Pixel coordinate grounding data
----

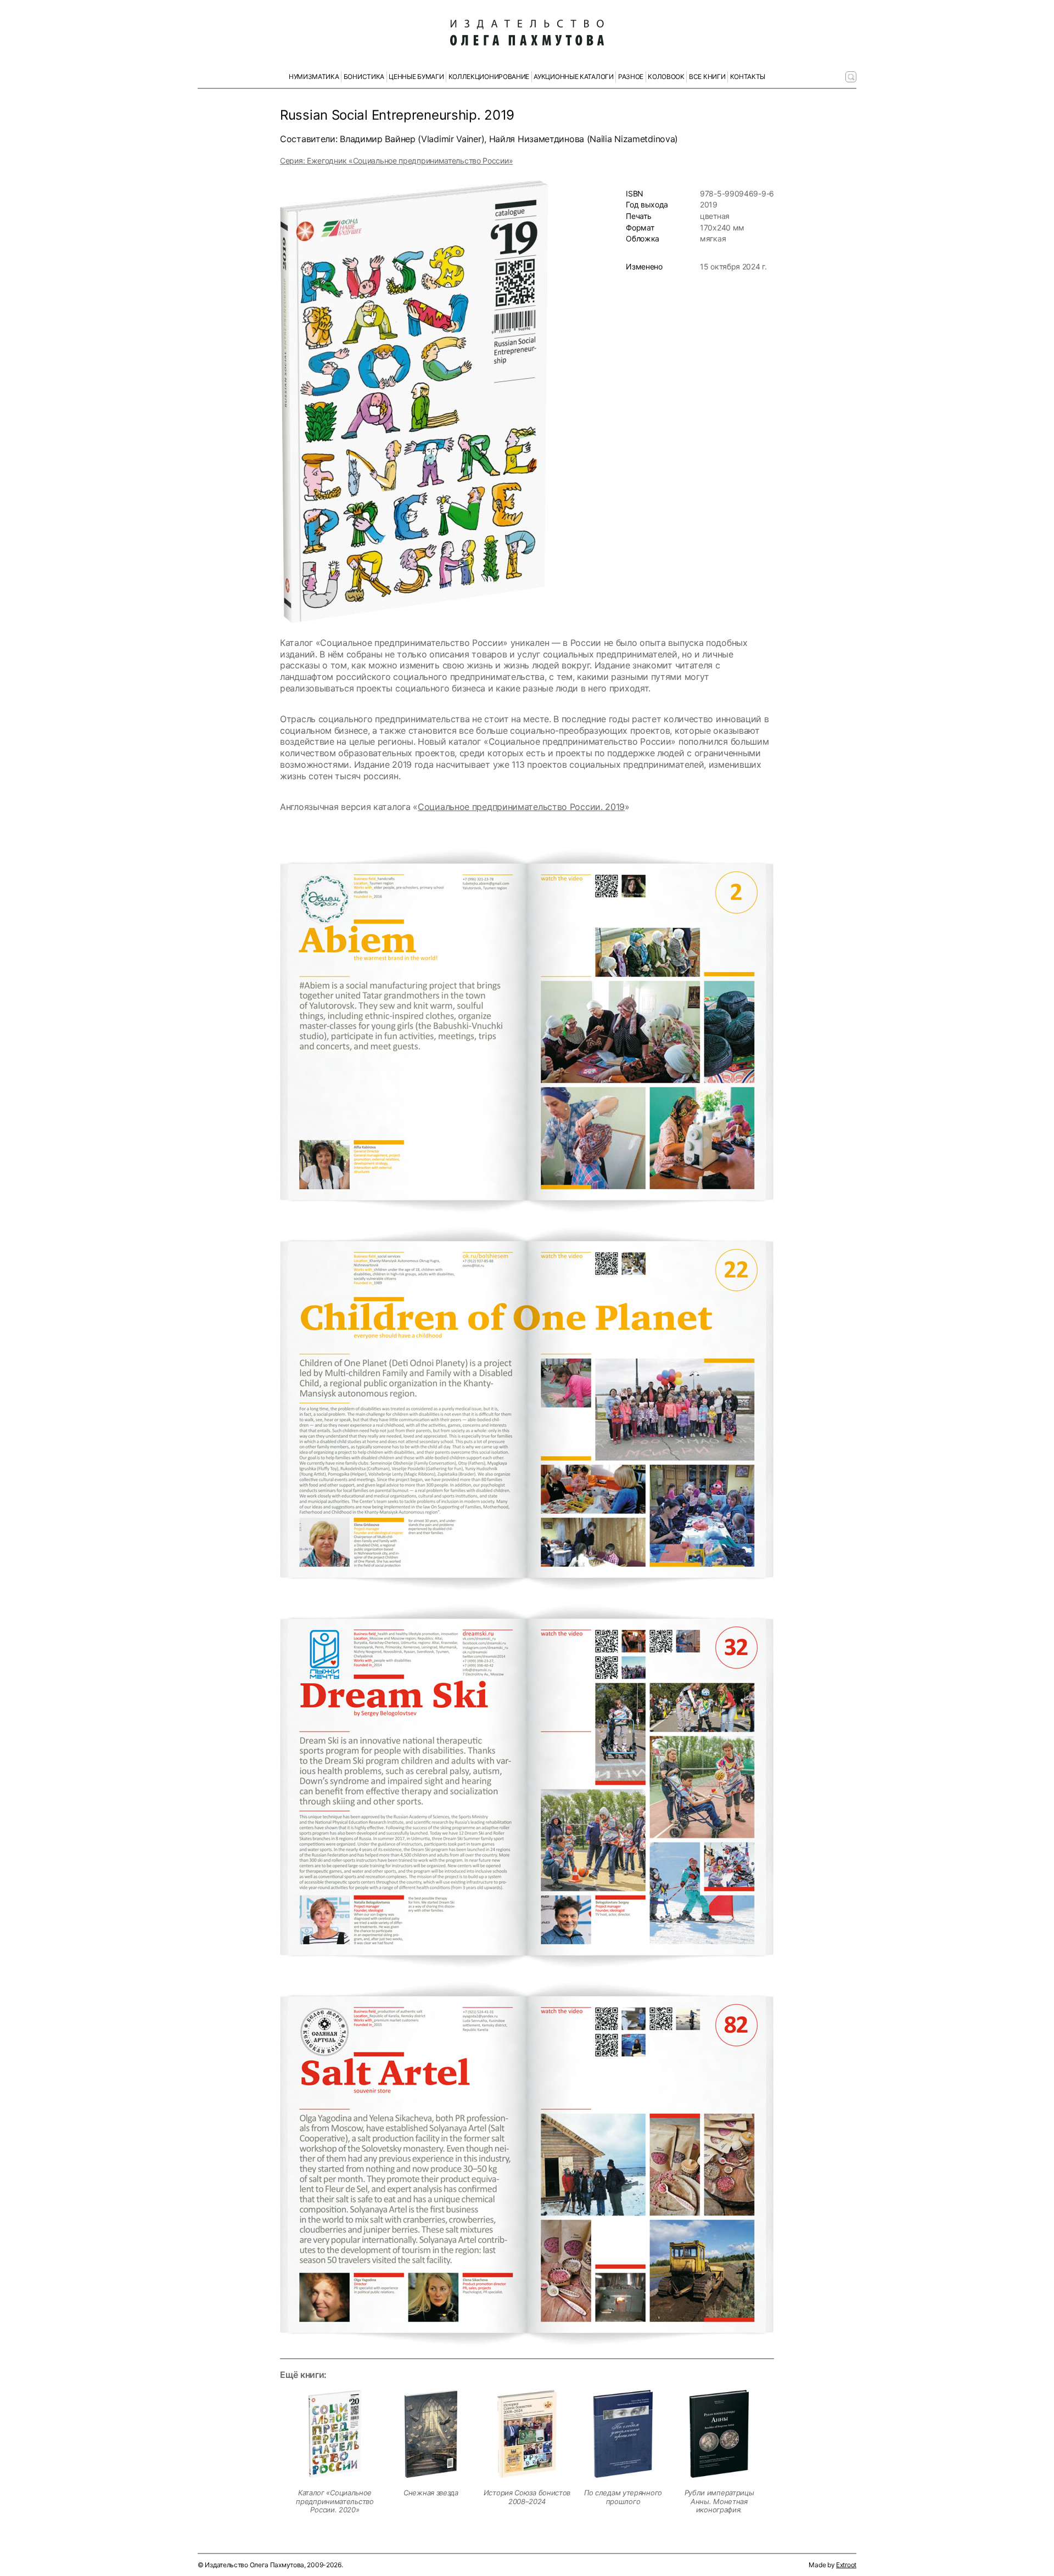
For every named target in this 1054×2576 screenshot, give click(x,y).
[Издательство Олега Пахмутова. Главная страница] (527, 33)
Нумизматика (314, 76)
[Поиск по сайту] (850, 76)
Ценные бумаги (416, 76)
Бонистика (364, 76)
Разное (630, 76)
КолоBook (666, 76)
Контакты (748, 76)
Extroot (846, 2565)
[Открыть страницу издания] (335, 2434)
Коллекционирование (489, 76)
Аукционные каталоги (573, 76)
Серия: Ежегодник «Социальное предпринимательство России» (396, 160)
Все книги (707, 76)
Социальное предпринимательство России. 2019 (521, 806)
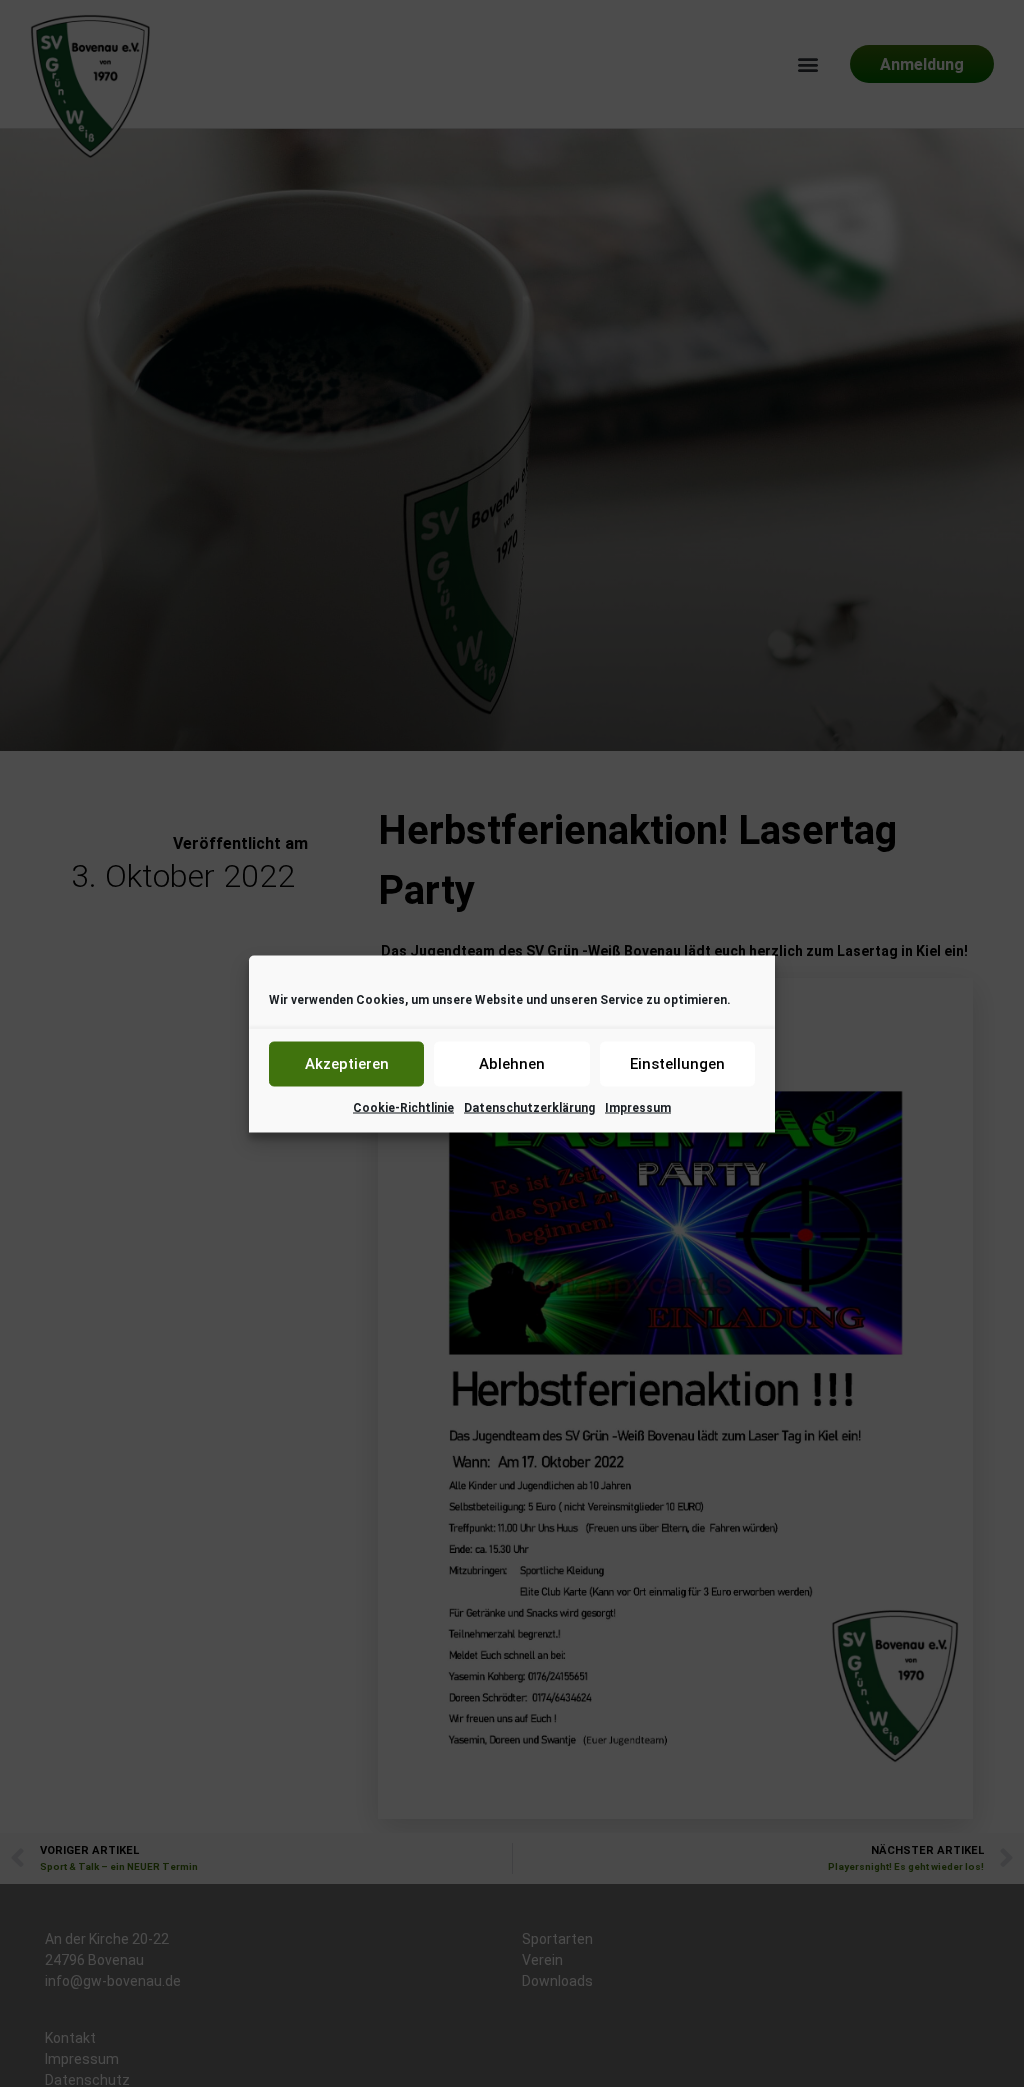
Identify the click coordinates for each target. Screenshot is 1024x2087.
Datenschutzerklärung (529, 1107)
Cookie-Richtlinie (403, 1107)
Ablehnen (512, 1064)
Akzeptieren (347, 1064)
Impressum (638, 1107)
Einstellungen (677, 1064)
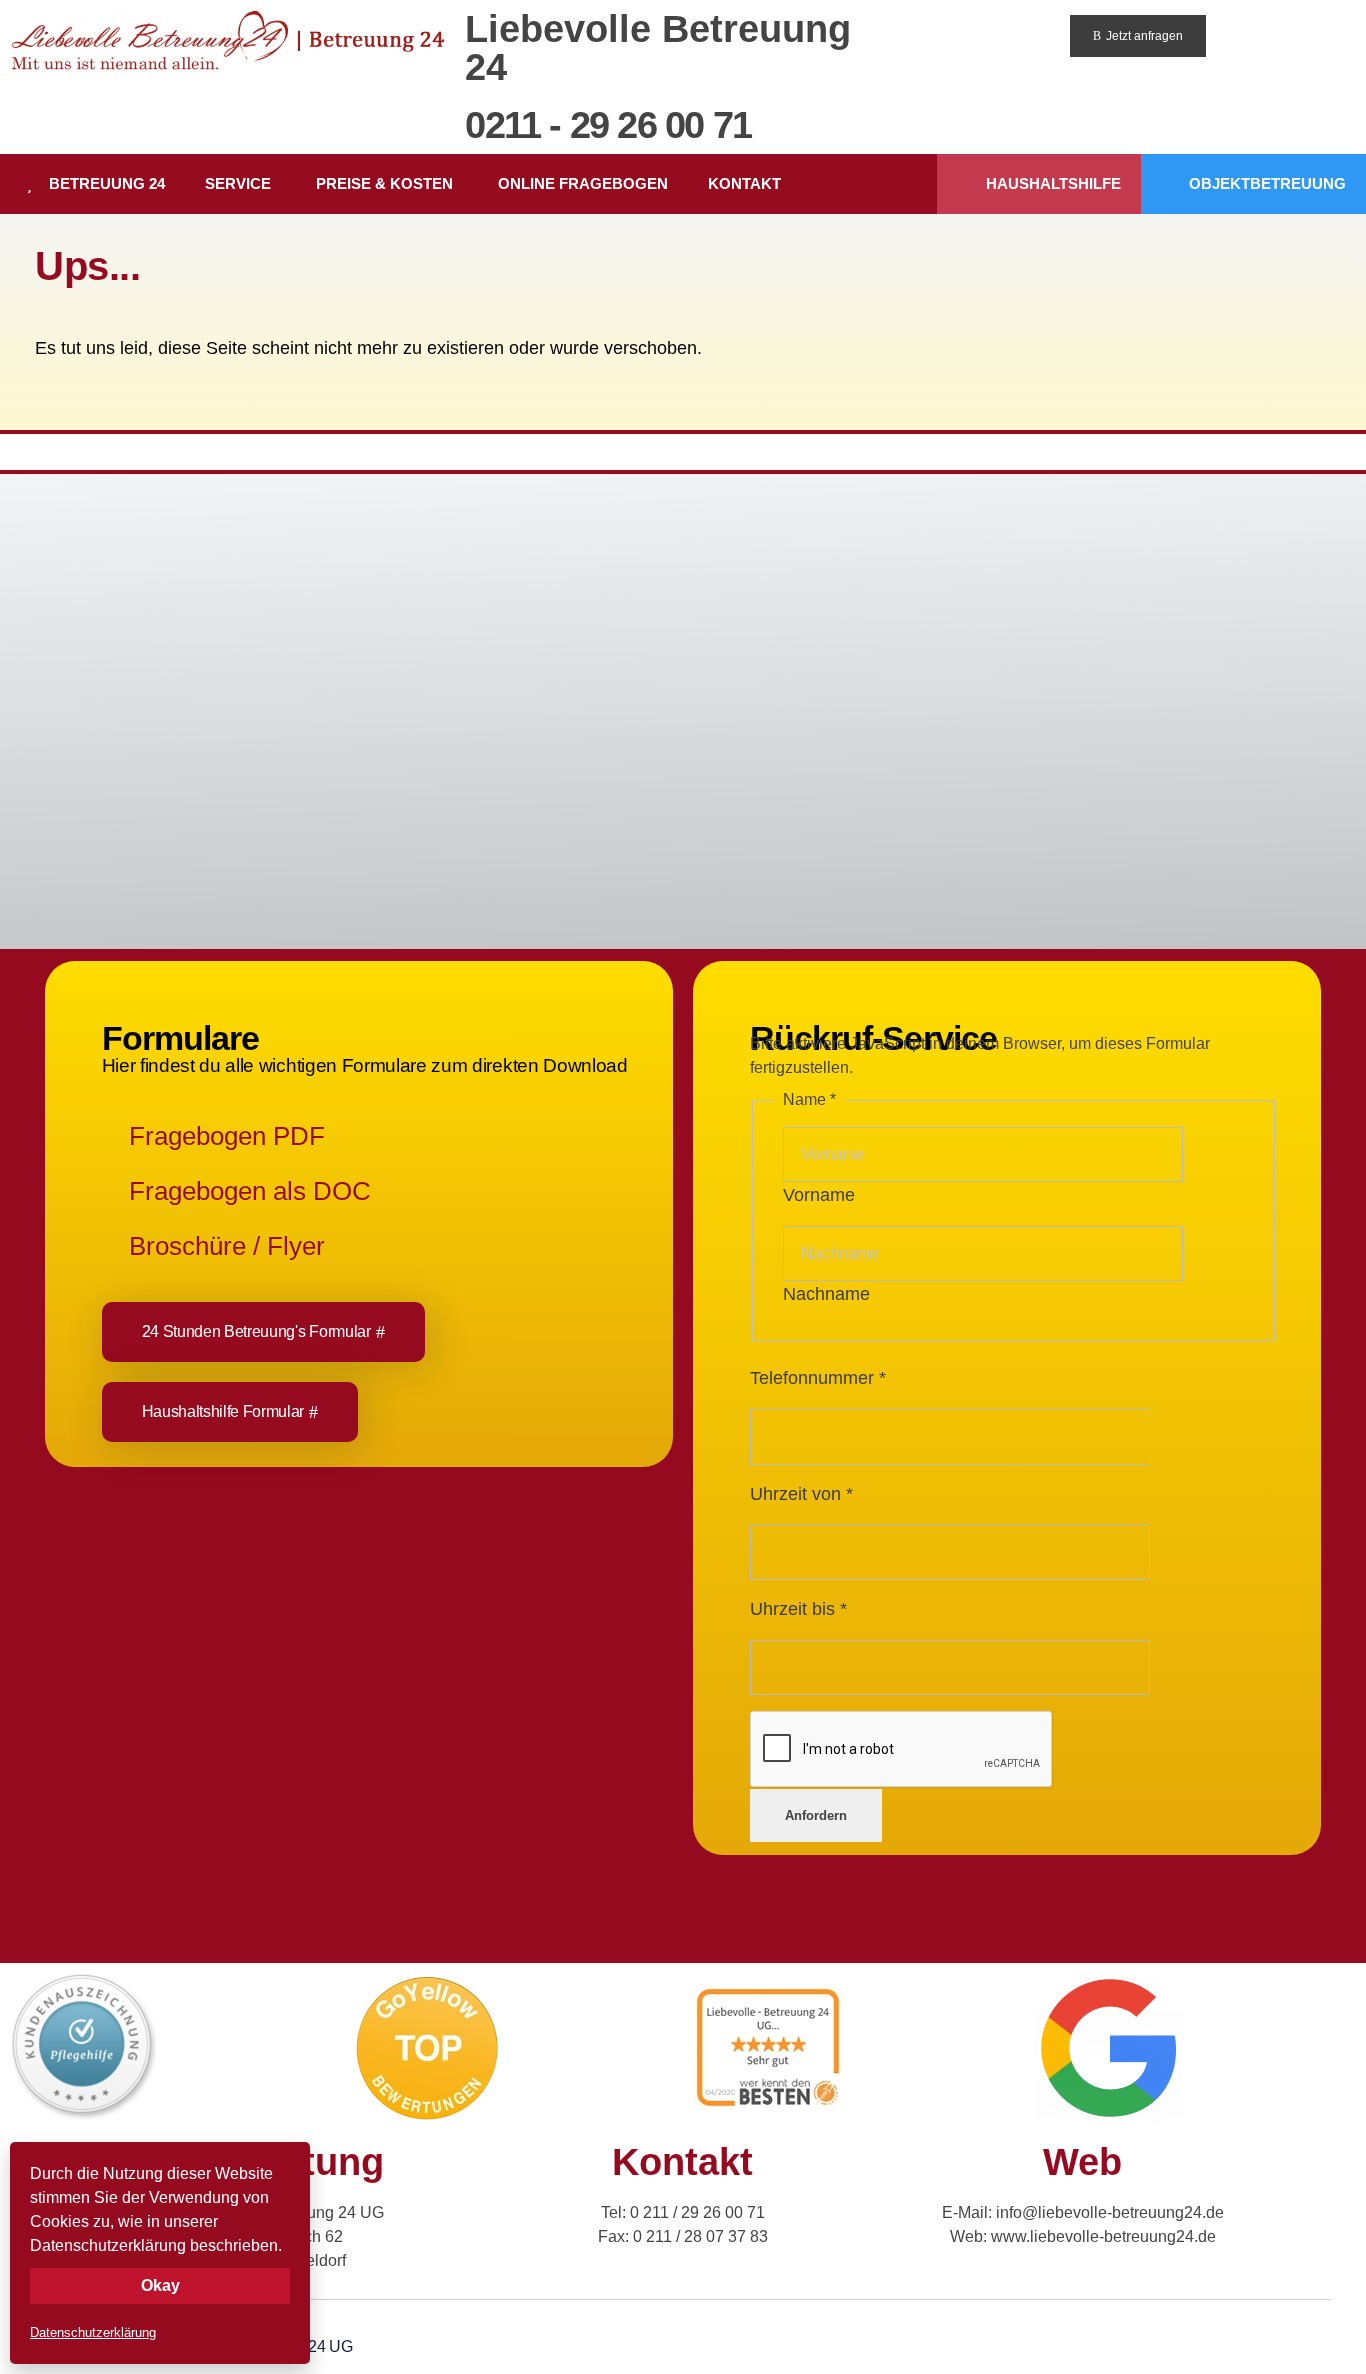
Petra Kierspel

----

The task
Your copy should consist only of the lines from the one containing "Бонистика (364, 76)" through the last line of the entries above, reproduced exactly, without pictures.

Answer space
Бонистика (364, 76)
Разное (630, 76)
КолоBook (666, 76)
Контакты (748, 76)
Extroot (846, 2565)
[Открыть страницу издания] (335, 2434)
Коллекционирование (489, 76)
Аукционные каталоги (573, 76)
Серия: Ежегодник «Социальное предпринимательство России» (396, 160)
Все книги (707, 76)
Социальное предпринимательство России. 2019 (521, 806)
Identify the click coordinates for each target. Screenshot is 1024x2087.
Datenschutzerklärung (529, 1107)
Cookie-Richtlinie (403, 1107)
Ablehnen (512, 1064)
Akzeptieren (347, 1064)
Impressum (638, 1107)
Einstellungen (677, 1064)
Petra Kierspel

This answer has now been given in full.